Inspector Foster was well accustomed to hostility, and recognised it at once as personified by Phyllis Medhurst, who had not looked pleased at finding him and Sergeant Smithers upon the doorstep of Pantons that Monday morning.
“Just one or two queries, Mrs Medhurst, about your movements on Saturday evening,” the Inspector said, when with obvious reluctance she had let him in.
“I’ve already told you what we all did,” Phyllis said.
“I want to check it with you,” said the Inspector. He still hoped the business might be sorted out before the inquest, which had been arranged for the following morning. By that time the forensic boys should have produced the expected confirmation that death was due to excess of barbiturate; it would be gratifying if he could by then present the coroner with an account of how it came to be administered, but at the moment it seemed unlikely under the complicated circumstances.
“You’d better come in here,” said Phyllis, leading the way into the study, a room that was seldom used, and where her father’s guns and books on country lore were still kept. Sometimes her mother demanded to be wheeled in here, and would sit alone, brooding, for an hour or more. Here, too, at her father’s desk, Phyllis prepared the household accounts, verified the bills, and wrote the cheques out ready for her mother’s signature.
She sat down in the swivel chair before that desk; she was not going to let the Inspector use it. Perforce, he lowered himself into a sagging leather chair and motioned to the red-haired Sergeant to find another seat.
“Now then,” Inspector Foster said. He took out a notebook and consulted it. “You last saw Mrs Mackenzie alive on Saturday evening. At what time?”
“At about eight-fifteen. My niece and I left the house then to spend the evening with my brother. I’ve told you,” Phyllis said. “What was Mrs Mackenzie doing when you saw her?” asked the Inspector, ignoring this bad temper. “She was finishing her meal. I put my head round the kitchen door and told her we were off.”
“I see. And when did you return?”
“It was getting on for half-past ten.”
“Mrs Mackenzie had gone to bed?”
“Yes. At least, she was in her room. I don’t know if she was in bed. She’d settled my mother down earlier.”
“She had a television set in her room. It was not on?”
“I’ve no idea. I didn’t stand outside her door, listening,” said Phyllis caustically. “Her room is at the far end of the corridor from mine.”
“You saw no light?”
“I didn’t look. Her window is at the back of the house and I wouldn’t have noticed,” Phyllis said. Really, what a waste of time this was. He had heard it all before, the previous day, when he had taken statements from them all. Her mother was still not dressed and ready for the day; it would have been better to have accepted Mrs Bludgen’s well-meant offer of help with all the extra work, but she had a prying eye and Phyllis did not want her in the house until the puzzle was resolved, a view the Inspector seemed to share, though he had left the final decision to her.
“And yesterday you went to church? At what time?”

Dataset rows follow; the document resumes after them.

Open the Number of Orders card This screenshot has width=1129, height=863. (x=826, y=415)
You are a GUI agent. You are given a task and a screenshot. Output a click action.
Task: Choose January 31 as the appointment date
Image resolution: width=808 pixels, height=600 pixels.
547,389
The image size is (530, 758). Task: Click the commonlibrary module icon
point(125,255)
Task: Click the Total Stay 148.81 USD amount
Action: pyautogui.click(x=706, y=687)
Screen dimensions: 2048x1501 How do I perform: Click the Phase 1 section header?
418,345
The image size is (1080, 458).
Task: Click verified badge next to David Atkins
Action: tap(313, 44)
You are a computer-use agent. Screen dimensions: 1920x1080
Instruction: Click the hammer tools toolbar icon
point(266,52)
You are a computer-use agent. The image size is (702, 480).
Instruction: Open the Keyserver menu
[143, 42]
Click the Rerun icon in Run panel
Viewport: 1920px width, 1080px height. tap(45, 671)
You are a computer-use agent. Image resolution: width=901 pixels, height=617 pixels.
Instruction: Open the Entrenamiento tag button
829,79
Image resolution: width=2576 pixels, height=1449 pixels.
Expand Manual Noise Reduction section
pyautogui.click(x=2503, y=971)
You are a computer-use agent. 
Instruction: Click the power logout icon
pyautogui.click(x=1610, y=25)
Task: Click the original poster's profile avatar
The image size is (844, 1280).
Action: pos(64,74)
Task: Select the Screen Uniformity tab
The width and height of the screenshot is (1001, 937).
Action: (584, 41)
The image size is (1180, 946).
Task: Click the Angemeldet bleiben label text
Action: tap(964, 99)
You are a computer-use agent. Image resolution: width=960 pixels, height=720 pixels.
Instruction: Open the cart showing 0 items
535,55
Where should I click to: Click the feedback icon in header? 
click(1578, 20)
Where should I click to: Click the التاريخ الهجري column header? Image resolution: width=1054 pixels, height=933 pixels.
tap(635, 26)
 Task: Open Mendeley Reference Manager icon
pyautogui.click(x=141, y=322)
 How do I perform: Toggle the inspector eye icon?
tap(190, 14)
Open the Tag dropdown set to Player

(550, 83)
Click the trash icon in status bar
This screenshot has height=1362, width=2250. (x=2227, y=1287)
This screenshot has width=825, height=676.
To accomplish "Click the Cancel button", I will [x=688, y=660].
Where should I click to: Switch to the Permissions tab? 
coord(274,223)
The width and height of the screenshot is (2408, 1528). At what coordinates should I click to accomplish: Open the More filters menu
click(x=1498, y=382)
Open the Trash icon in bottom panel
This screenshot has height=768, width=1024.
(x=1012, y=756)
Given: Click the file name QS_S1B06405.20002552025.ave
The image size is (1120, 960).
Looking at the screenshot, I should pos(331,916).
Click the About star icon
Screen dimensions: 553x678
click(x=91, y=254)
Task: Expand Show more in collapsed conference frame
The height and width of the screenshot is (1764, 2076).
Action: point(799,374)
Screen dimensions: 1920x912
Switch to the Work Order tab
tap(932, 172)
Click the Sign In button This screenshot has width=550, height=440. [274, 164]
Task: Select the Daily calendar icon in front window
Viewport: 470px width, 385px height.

“I left the house at twenty minutes to eight,” Phyllis said.
“And the sodium amytal capsules were on the hall chest then? You did not open the bottle?”
“No. There were still three left in the previous one. I had meant to take the new ones upstairs, but what with my brother’s arrival and one thing and another, I forgot,” Phyllis said. “It was careless, I admit. But we are used to having drugs about; my mother has pills for her heart, and for other purposes. There aren’t any children here who might take them by mistake.”
“Tell me what happened when you got back from church,” said the Inspector. “The time first.”